The etiology of male breast cancer is not well known compared to female breast cancer, but there are several known risk factors that have been implicated which include both genetic and congenital, prior radiation exposure, alterations of the estrogen-testosterone ratio, and occupational hazard [5,6]. Of all the known etiologies, the greatest risk factor is concomitant Klinefelter’s syndrome [6]. There is 50-fold increased risk developing breast cancer with this syndrome [6]. Our patient did not have any of these risk factors.

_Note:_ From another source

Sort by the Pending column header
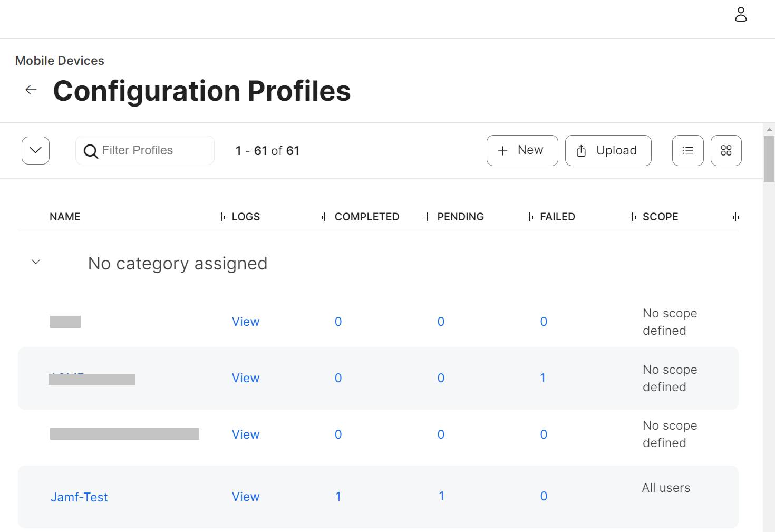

The different histologic types of carcinoma identified in female breast cancer have been seen in male, but the most common histologic finding is invasive ductal carcinoma that makes up approximately 90% [5,6]. An important pathologic characteristic of male breast cancer is higher rate of hormone receptor expression compared to with female counterparts. It is estimated that about 90% of male breast cancer express estrogen-receptor positivity and 80% express progesteronereceptor positivity [6,7]; this is true in our patient. The treatment modality is dependent on histologic type of cancer as well as the degree of spread of the disease at the time of diagnosis [5]. Patients presenting with nonmetastatic disease, the current recommended treatment modality is modified radical mastectomy with axillary lymph node dissection [6,7]. Our patient underwent Toilet mastectomy due to extensive skin involvement. Since about 90% of patients are estrogenreceptor positive, tamoxifen is standard adjuvant therapy [6,7]. Many retrospective studies have shown improved survival rates among patients who were treated tamoxifen versus those who did not receive hormonal therapy [8].

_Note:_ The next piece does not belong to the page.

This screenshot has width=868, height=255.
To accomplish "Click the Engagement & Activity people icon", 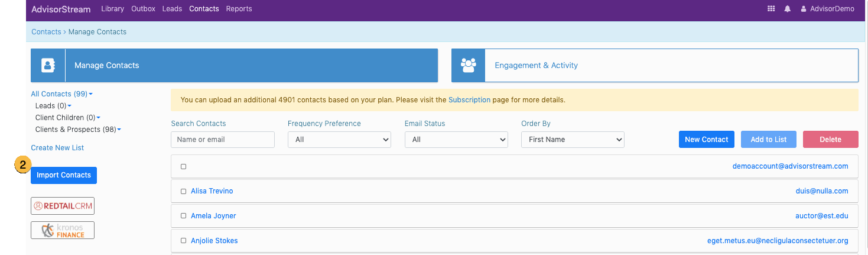I will [469, 65].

The incidence of male breast cancer is increasing but still remains less than 1% of all cancer in male. Invasive ductal carcinoma is the most common histologic type among breast cancer in male. Although, the average age of breast cancer in male is after 60 years of age and peaks at age of 71, there are very few cases of male patients presenting with breast cancer after age of 80. Our patient presented at age 83 with significant skin involvement and denied any significant family history and any risk factors previous discussed. Our patient underwent staging to determine the extent of his disease and was found to have advance disease due to complete erosion of areola. Our patient is another classic example of a male presenting late at the time of diagnosis. Thus, more awareness is needed to reduce the incidence of late presentation. Since tumor cells are ER and PR positive and Her-2 neu negative, patient was started on Tamoxifen 20 mg po daily.